Tackling an ED doctor shortage
As a result of that dialogue, the hospitalists agreed to a mandatory 7 a.m. huddle to identify potential discharges. (Previously, those meetings had varied from 7 a.m. to 11 a.m., depending on the hospitalist.) The huddle now includes the hospitalists on the shift, the director of integrated systems and, if needed, the medical director. That’s also the time to review the latest statistics on discharges before 11 a.m., length of stay, observation hours and patient satisfaction, reinforcing those goals daily.

Dr. Scherr meets with the director of integrated services and the hospitalist lead monthly—more often if there’s a surge in inpatient volume. Those meetings have also produced a solution for the ongoing shortage of ED physicians. While ED staffing has grown from 15 to 25 physicians, that still leaves one to three shifts uncovered most days. Ideally, there would be six to nine physicians per shift, depending on the time of day.

For now, hospitalists can volunteer to receive privileges to do ED shifts either independently or as an assistant to an ED doctor. “Closing that staffing gap can happen only because we’re one contracted group,” Dr. Scherr says.

Another change has been to pair a case manager with each hospitalist. Case managers were previously floor-based, requiring a hospitalist to communicate with five different managers. Pairing allows for better tracking of potential discharges and identifying long-stay patients.

Benefits drive buy-in
Those efforts have produced results. Discharges by 11 a.m. have increased from 8% to 50%, hold hours per month dropped from more than 20,000 to under 10,000, observation patient stays fell from 35 to 24 hours and inpatient length of stay was cut by one-half day.

In addition, the 25 different hospitalists who used to round in the observation unit have been replaced with a dedicated observation team, including an observation case manager. That move has reduced stays for patients in that 38-bed unit.

“We couldn’t have done it without our partnership with one group and organizing physicians around patient needs,” Mr. Keesee says.

Before the results of the re-organization were in, the divisions between hospitalists and the ED were evident. One ED doctor was reluctant, for example, to order a stress test on a patient being admitted for chest pain.

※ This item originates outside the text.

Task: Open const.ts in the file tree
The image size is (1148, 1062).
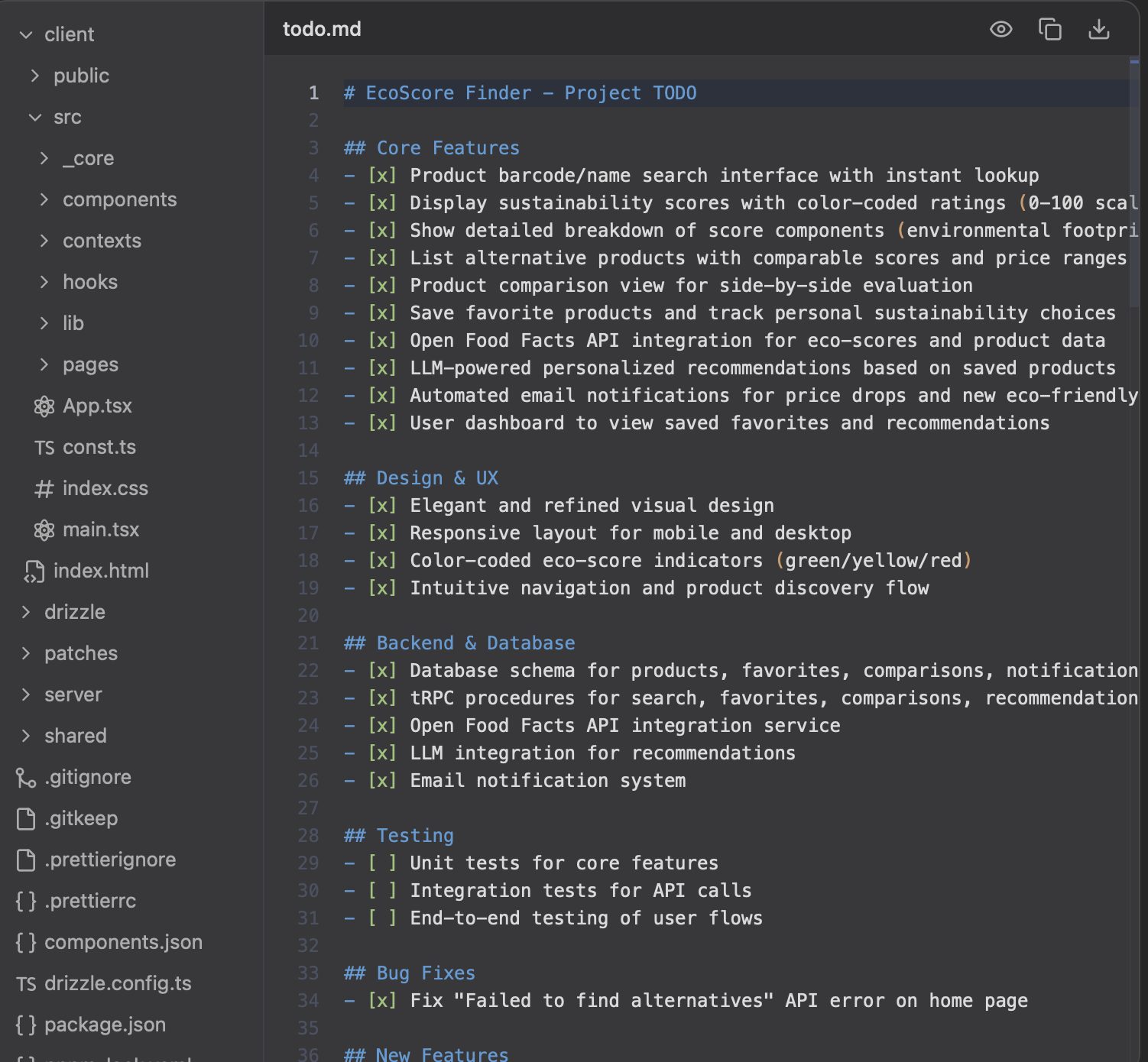Action: 99,448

But once doctors saw that ordering tests in the ED improved length of stay and decreased the number of hold orders, resistance subsided. At the same time, hospitalists began appreciating that the right physician was being consulted at the right time so they could focus on their floor.

“It’s been a palpable change,” says Dr. Scherr. “It was an easy buy-in because they saw the benefits.”

Although there is still some opportunity to improve length of stay, Mr. Keesee says the next real challenge is to see if the hospitalists with the managed care contracts can make the same improvements in terms of length of stay and hold hours. At the same time, the hospital is working toward a longer-term goal: Gearing up for a new ED that will boost adult bed capacity from 50 to 75 and pediatric beds from 20 to 35. The new unit is slated to open in the summer of 2019.

Paula S. Katz is a freelance health care writer based in Vernon Hills, Ill.